2025-04-16 Thread Henrik Ahlgren
Simon Josefsson  writes:

> I think the idea behind the "proprietary system library" GPL exception
> is to make it possible to distribute GPL binaries linked to non-free
> system libraries on systems where that is pretty much unavoidable, e.g.
> system libraries on AIX, IRIX etc.  The exception is that you are not
> required to distribute source code for the non-free system libraries:

I feel it is important to remember that the GPL v2 was released in June
1991. This was the era of proprietary UNIX, and the concept of a
(GNU/)Linux distribution, or the Linux kernel as a serious project, had
yet to emerge. Ian Murdoch founded Debian in 1993.
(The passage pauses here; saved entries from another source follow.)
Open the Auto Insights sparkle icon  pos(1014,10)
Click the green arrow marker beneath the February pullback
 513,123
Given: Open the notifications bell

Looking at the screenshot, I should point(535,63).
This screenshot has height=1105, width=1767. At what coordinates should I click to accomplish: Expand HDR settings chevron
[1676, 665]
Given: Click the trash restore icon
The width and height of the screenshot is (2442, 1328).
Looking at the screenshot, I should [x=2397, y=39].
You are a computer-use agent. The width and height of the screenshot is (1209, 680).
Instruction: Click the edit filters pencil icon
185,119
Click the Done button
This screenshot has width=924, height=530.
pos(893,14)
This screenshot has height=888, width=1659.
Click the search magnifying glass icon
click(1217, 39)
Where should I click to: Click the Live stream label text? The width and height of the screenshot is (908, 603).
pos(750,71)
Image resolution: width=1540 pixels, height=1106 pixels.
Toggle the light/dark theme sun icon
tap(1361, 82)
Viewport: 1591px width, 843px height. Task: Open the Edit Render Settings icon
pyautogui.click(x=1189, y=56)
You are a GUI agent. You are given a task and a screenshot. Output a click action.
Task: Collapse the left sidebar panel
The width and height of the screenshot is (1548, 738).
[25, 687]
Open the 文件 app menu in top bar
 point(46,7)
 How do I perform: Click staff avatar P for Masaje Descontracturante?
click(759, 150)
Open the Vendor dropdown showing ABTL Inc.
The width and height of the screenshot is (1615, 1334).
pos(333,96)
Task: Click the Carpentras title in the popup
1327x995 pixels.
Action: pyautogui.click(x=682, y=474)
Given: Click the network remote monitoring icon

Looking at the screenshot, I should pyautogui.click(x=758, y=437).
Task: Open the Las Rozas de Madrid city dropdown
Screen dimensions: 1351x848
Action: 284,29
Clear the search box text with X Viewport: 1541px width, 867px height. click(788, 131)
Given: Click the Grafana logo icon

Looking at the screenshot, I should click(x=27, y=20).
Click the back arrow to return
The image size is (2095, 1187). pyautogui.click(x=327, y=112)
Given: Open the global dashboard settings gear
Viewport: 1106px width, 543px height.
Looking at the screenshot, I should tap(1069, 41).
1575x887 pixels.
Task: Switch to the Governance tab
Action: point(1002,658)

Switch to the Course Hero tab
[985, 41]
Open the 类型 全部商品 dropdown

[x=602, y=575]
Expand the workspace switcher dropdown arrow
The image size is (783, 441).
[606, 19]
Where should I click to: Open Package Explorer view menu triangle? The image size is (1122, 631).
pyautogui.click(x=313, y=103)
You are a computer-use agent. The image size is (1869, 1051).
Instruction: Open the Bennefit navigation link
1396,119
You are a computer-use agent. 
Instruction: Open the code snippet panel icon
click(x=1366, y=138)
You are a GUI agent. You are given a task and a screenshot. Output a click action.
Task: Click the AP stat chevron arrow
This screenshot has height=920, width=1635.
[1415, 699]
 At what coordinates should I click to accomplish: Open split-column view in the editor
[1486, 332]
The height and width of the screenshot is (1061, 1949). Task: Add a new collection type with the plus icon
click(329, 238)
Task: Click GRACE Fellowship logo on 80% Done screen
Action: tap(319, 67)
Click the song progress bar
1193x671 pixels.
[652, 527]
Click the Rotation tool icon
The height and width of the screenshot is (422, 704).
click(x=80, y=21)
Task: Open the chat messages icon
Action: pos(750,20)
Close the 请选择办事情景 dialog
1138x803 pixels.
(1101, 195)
BTW, FSF considers Apache 2.0 as a good license and that "it's
unfortunate that the Apache License 2.0 isn't compatible with some free
software licenses like GPLv2". Compatibility with it was one important
goal for GPLv3. So, this incompatibility was not never designed, it was
just a mistake of an early free software license from a different era.

https://www.fsf.org/blogs/licensing/new-license-recommendations-guide

I believe that the term "system library" lacks significant meaning in an
operating system like Debian. One could argue that all libraries in
Debian qualify as "system libraries".